Thursday, 16 January 2014

Let's break up the GMO/non-GMO monopoly on our environmental debate

Some environmentalists are rethinking their opposition to genetically modified organisms (GMOs). That's terrific. The line between GMOs and non-GMOs always was the wrong way to describe the problem our food system faces.

The best road forward for environmentalists and sustainable food thinkers is to end the monopoly that the GMO/anti-GMO fight has had on our food system debate. Like breaking up a big corporation so that smaller businesses can thrive, let us break up the GMO debate into its smaller pieces.

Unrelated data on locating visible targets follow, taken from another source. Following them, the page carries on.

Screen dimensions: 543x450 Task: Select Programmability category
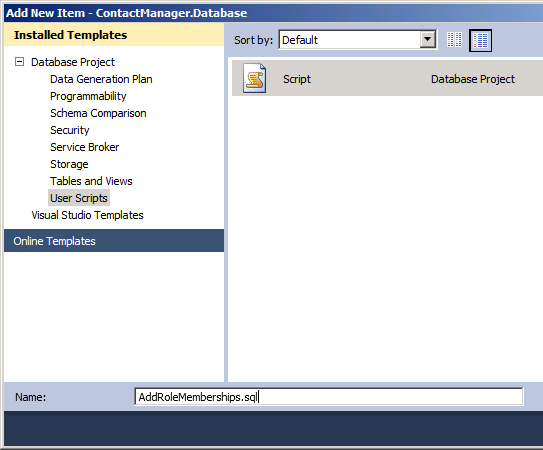(x=88, y=96)
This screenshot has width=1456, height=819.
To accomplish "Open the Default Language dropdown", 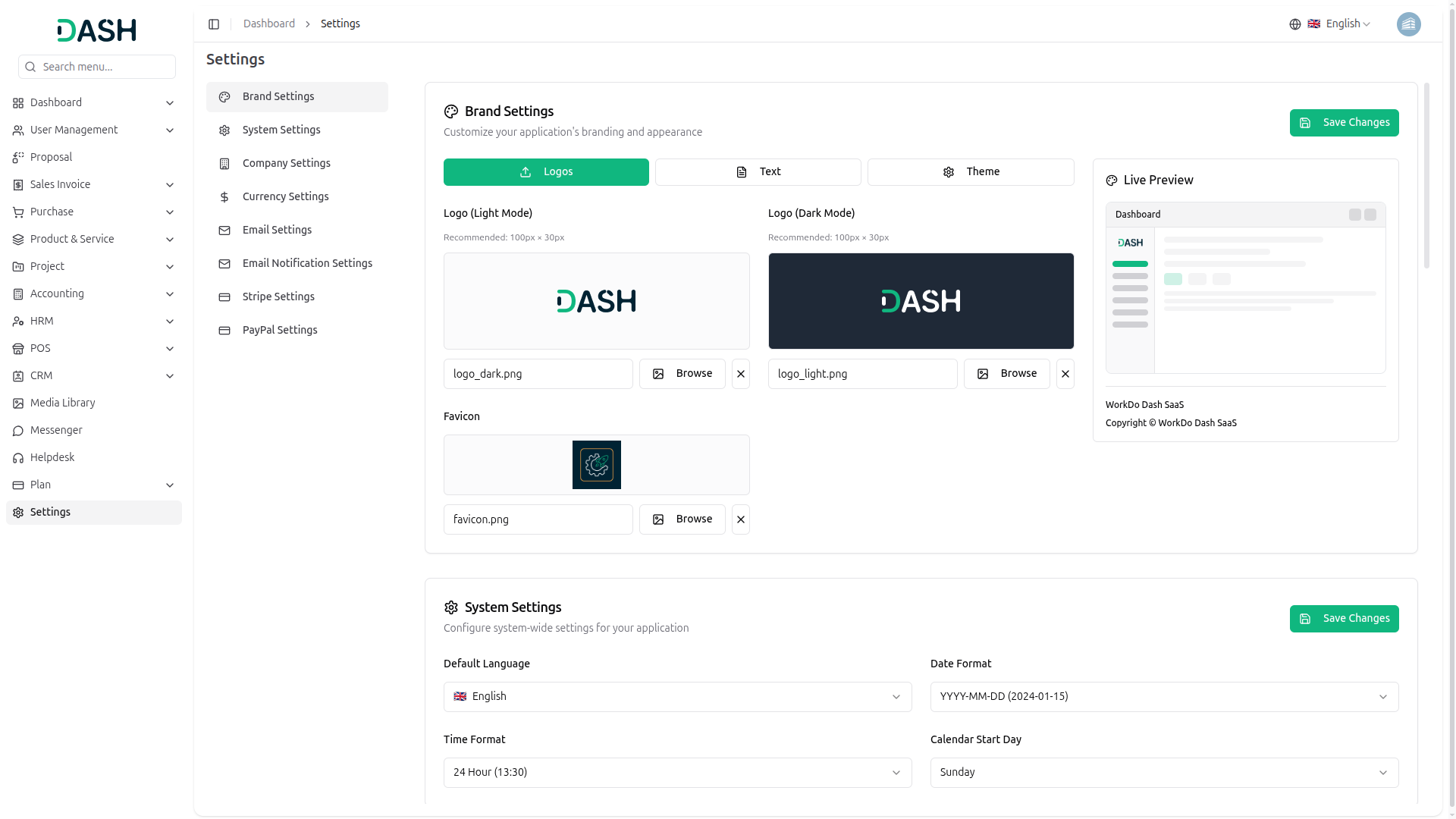I will click(677, 696).
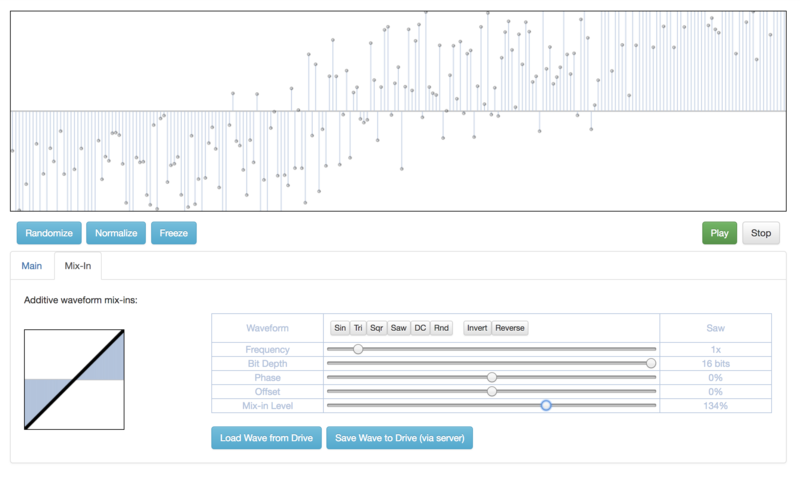Select the Sin waveform button
This screenshot has height=478, width=800.
click(x=340, y=328)
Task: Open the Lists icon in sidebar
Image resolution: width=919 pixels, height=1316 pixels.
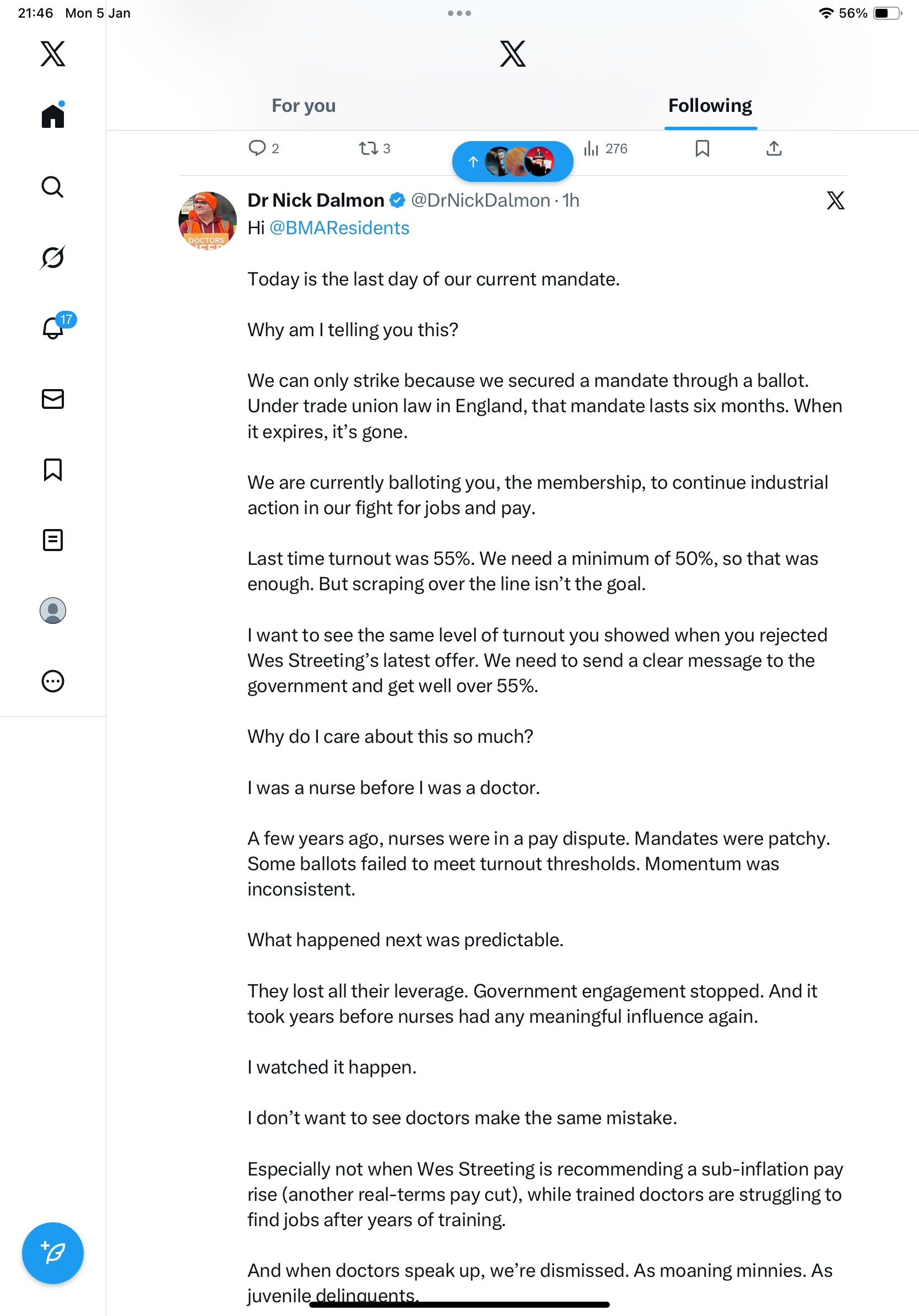Action: tap(53, 540)
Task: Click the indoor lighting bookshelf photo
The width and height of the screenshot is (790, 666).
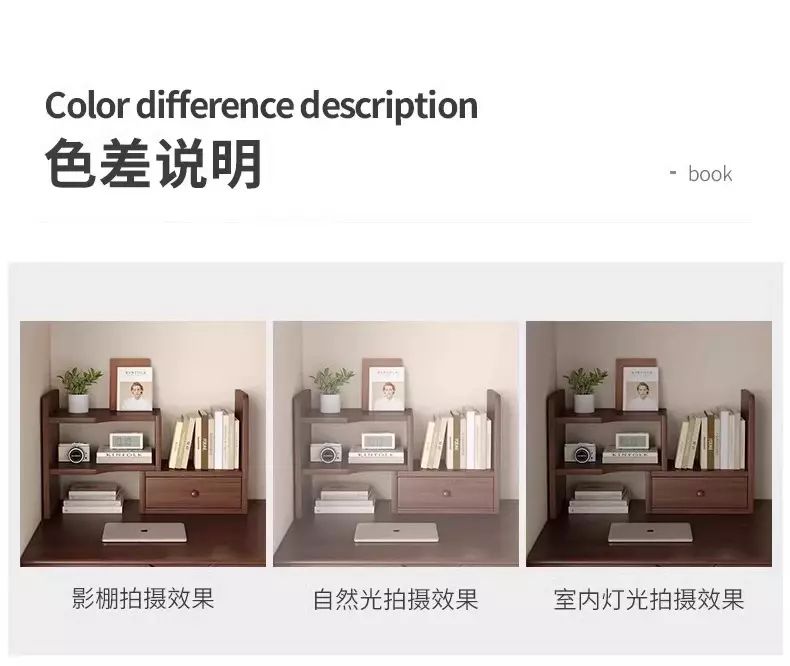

The highest-profile recent example of an environmentalist writer rethinking GMOs is Nathanael Johnson's six-month series at Grist. Johnson points out that GMOs are just one contributor to the many ills that have been attributed to GMOs. Hence, a world that had no GMOs would be surprisingly similar to our current world.
GMOs were neither the first, nor have they been the last, agricultural innovation, and each of these technologies comes with its own potential hazards.
This view infuriates some of the most respected people in the sustainable food movement. This week at Civil Eats, Anna Lappé describes Johnson as "meandering about in the woods for the past six months" leading to nothing more than an "attempt at a clever journalistic gesture." I read Johnson's series more favorably, and I'm not the only one. Dan Charles has a nice overview at NPR's Salt. Well, nobody said every post at Civil Eats had to be civil!

After the strong criticism, Lappé then turns to an excellent list of seven real issues at stake.
What’s become abundantly clear is that there are at least seven things we need to get right in agriculture, right now. We need to:
  • Reduce reliance on fossil fuels in agriculture;
  • Conserve water in agriculture systems;
  • Free ourselves from dependence on chemicals, especially those most toxic to humans and wildlife;
  • Promote on-farm resilience to climate change;
  • Protect biodiversity and the food security it engenders;
  • Limit the expansion of confinement livestock operations; and
  • Support farmers to learn practices for productivity that don’t come at the high, and rising, cost of inputs such as chemicals, seeds, or technology fees to chemical companies, especially Monsanto.
This is a fine list of seven enterprises that are left behind after we break up the GMO/anti-GMO monopoly on our public debate. In a way, by focusing on seven multi-faceted challenges, rather than on the technical line between GMO and non-GMO foods, Lappé seems to me closer to Johnson than it might appear at first.

What attitude should anti-GMO environmentalists and GMO-tolerant environmentalists adopt toward each other, when they agree on these seven global challenges? I think they each should say, "Hi, friend, let's get to work!"